• What the task requires: Search the entries for the word "agent". Copy every line that holds it.

Items from a data source
——
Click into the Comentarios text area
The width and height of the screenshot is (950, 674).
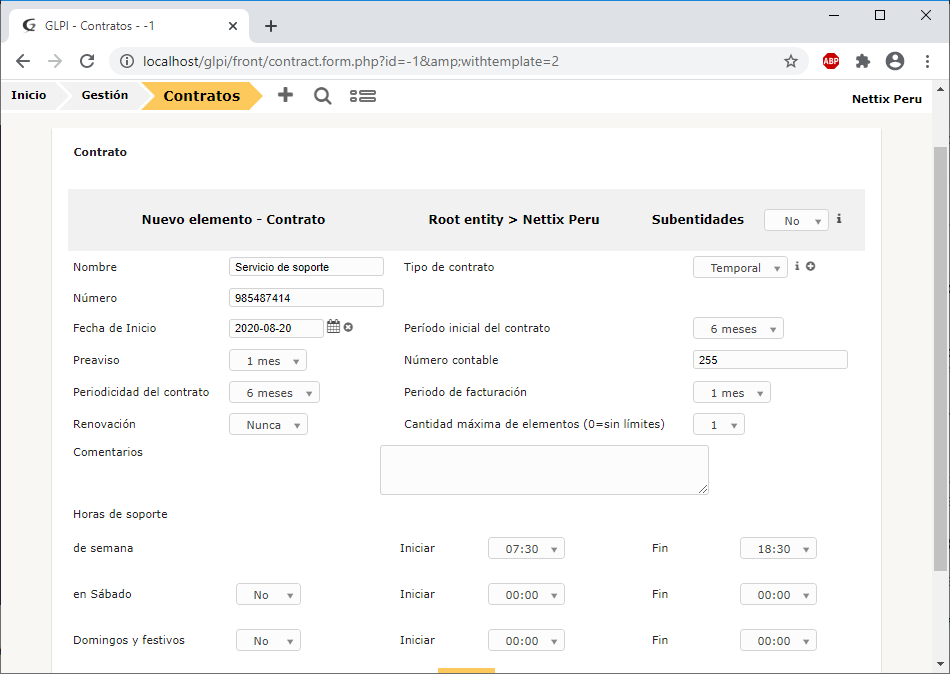click(544, 470)
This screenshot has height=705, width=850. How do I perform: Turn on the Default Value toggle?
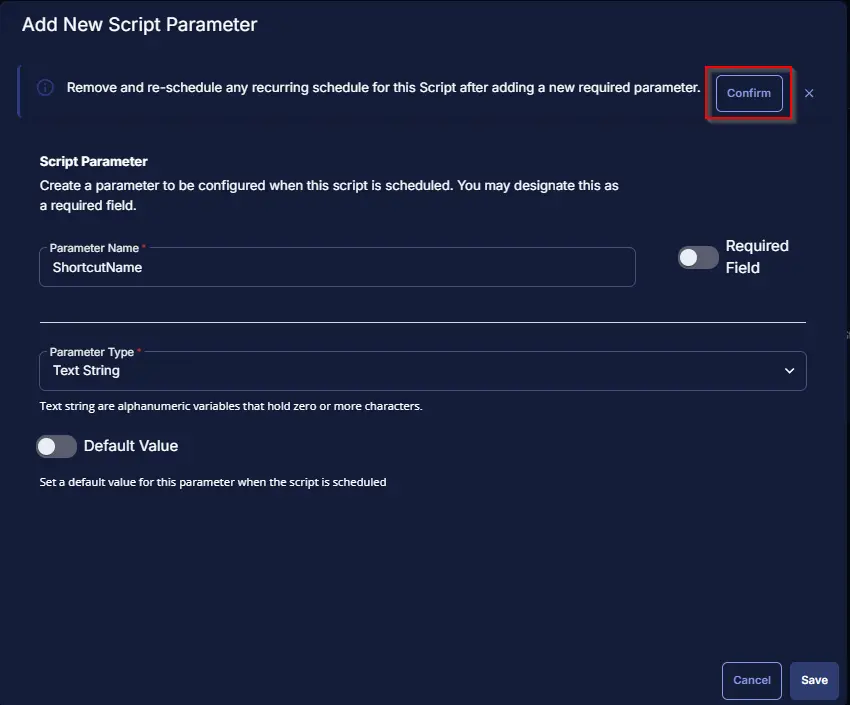pos(56,447)
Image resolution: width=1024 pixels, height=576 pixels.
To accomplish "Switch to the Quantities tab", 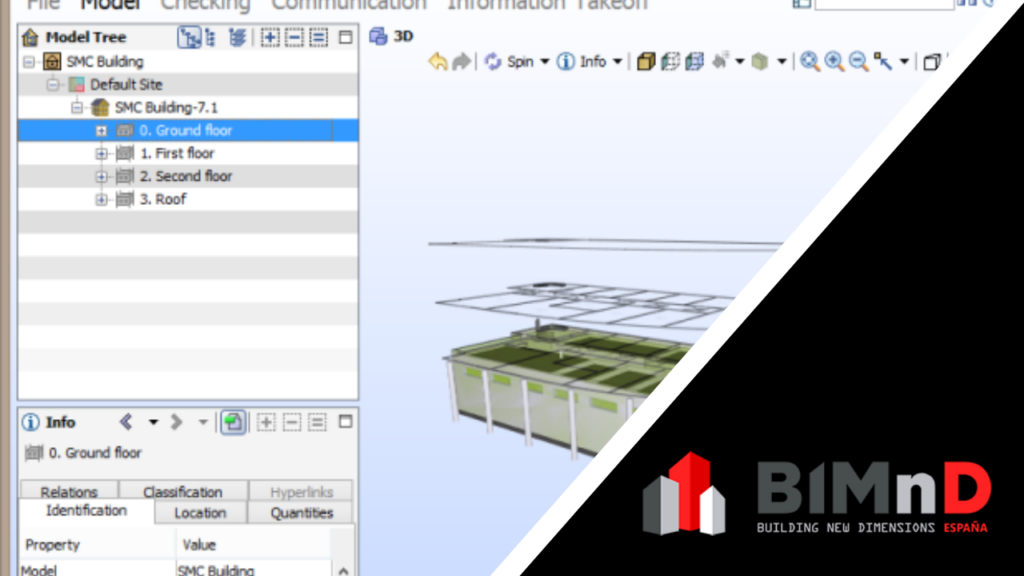I will [301, 513].
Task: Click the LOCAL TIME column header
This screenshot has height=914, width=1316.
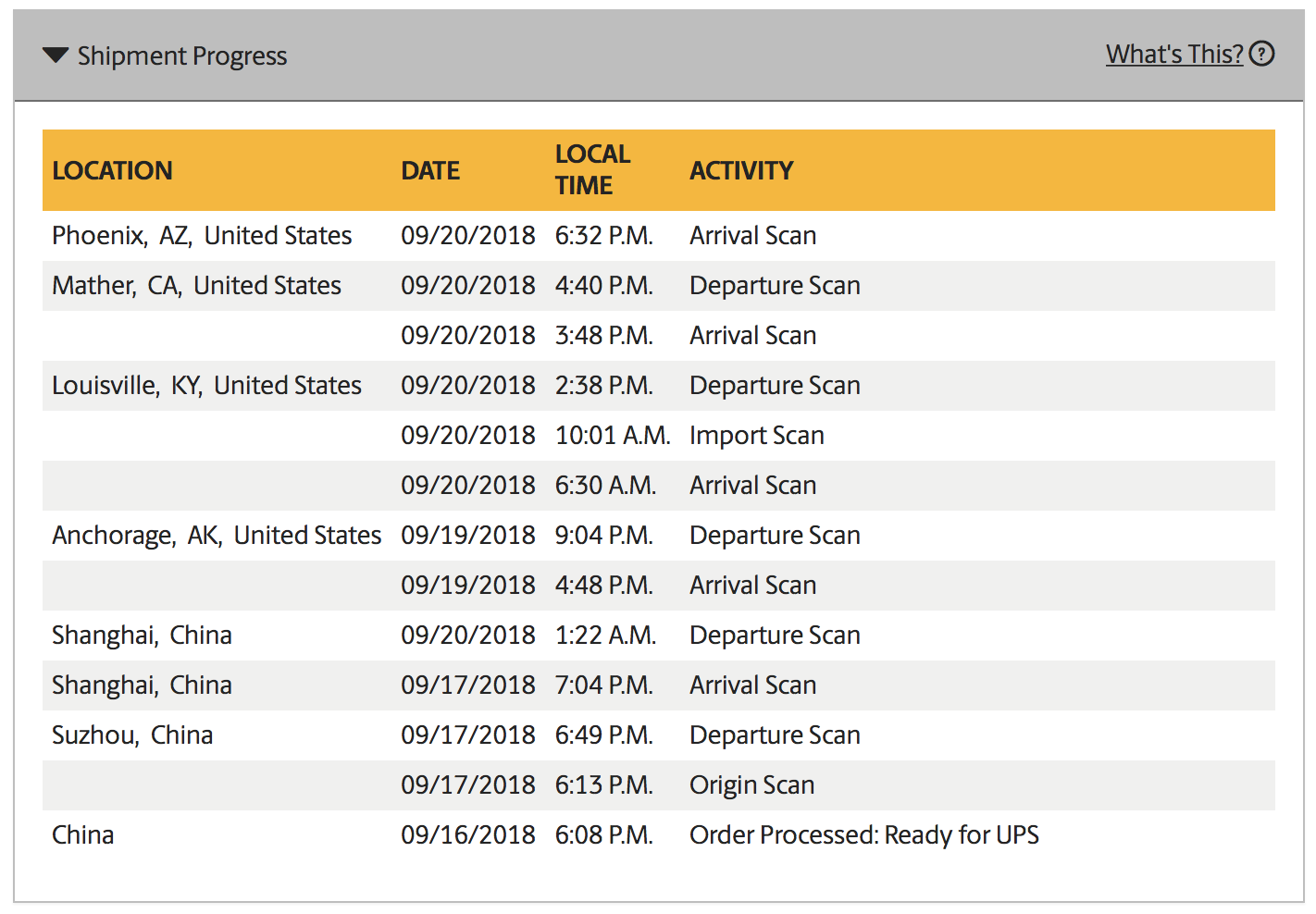Action: (592, 170)
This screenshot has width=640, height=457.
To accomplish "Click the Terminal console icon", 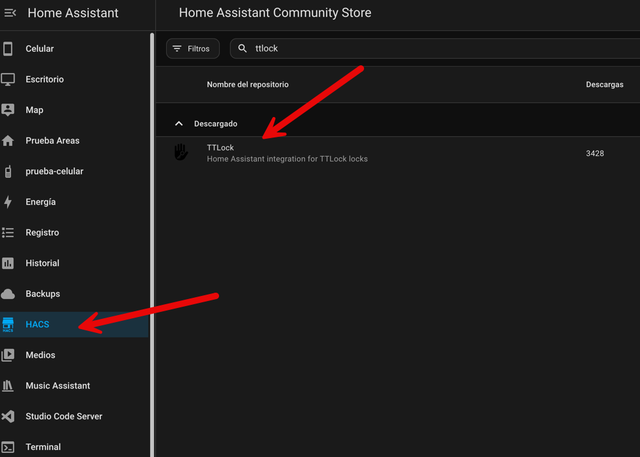I will click(8, 447).
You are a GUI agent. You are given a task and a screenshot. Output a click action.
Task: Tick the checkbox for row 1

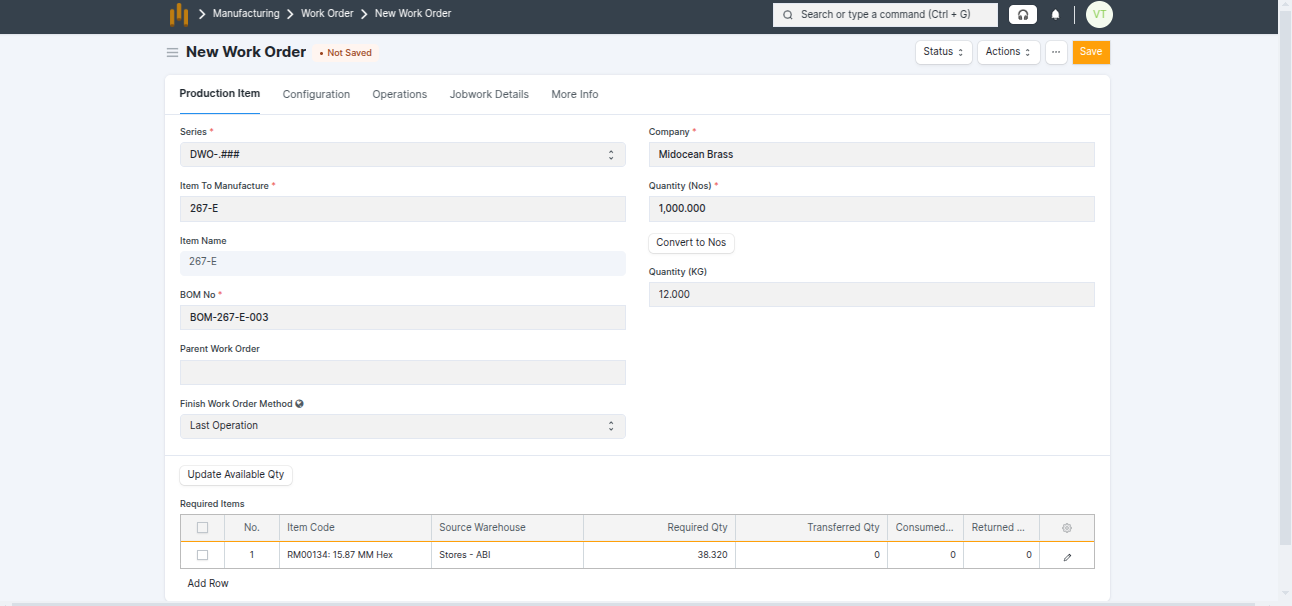[203, 555]

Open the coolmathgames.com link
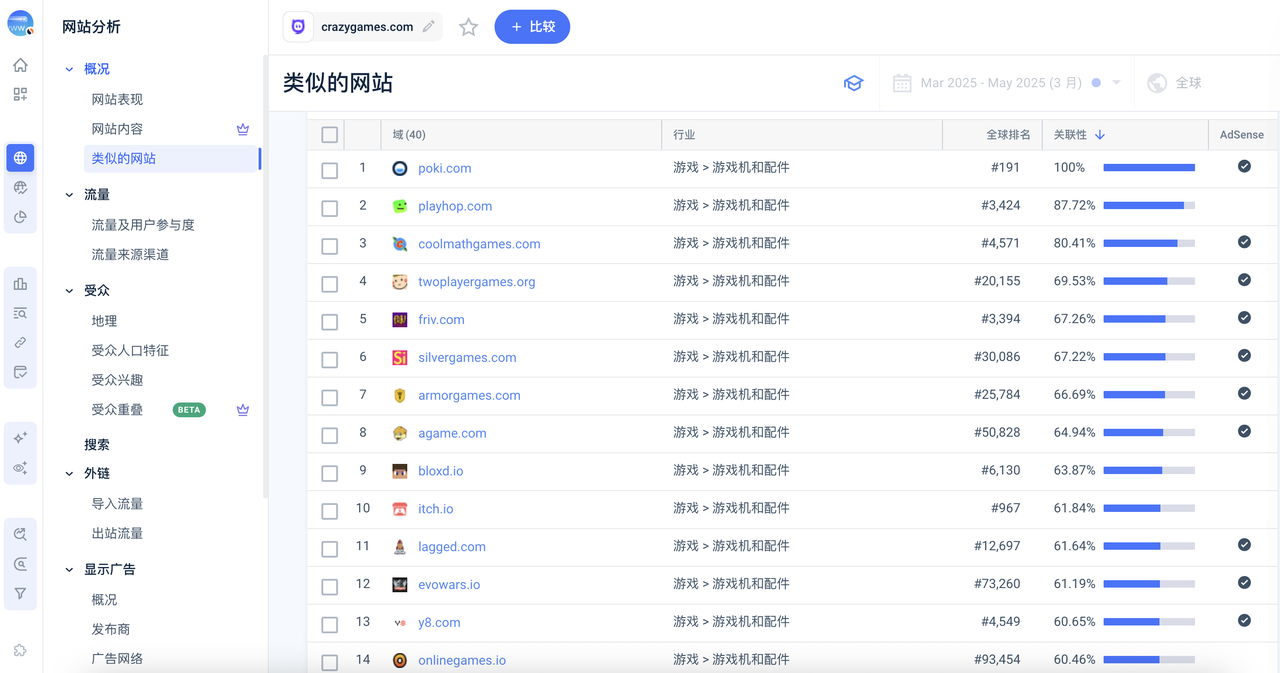(x=479, y=244)
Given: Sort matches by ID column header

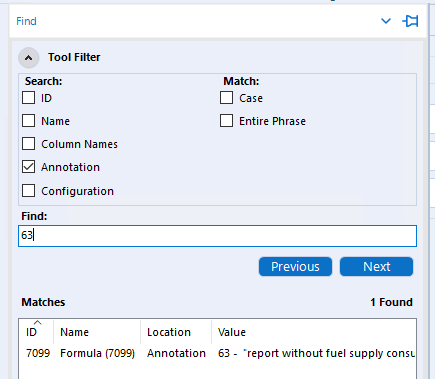Looking at the screenshot, I should [x=31, y=332].
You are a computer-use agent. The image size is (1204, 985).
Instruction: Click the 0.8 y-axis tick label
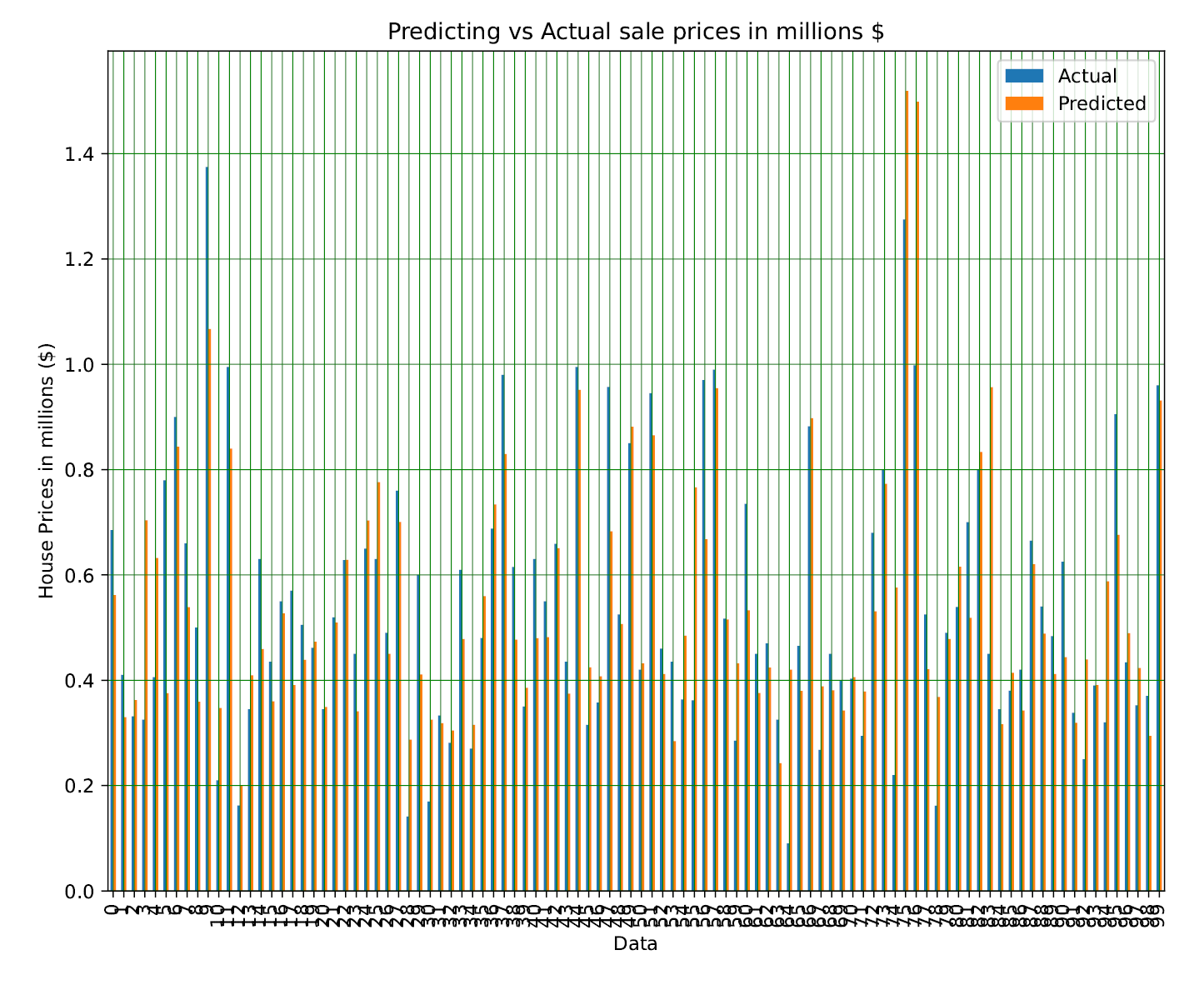tap(81, 470)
——
• Solution:
You are a GUI agent. You are given a task and a screenshot. Output a click action.
You are a computer-use agent. The image size is (1204, 985).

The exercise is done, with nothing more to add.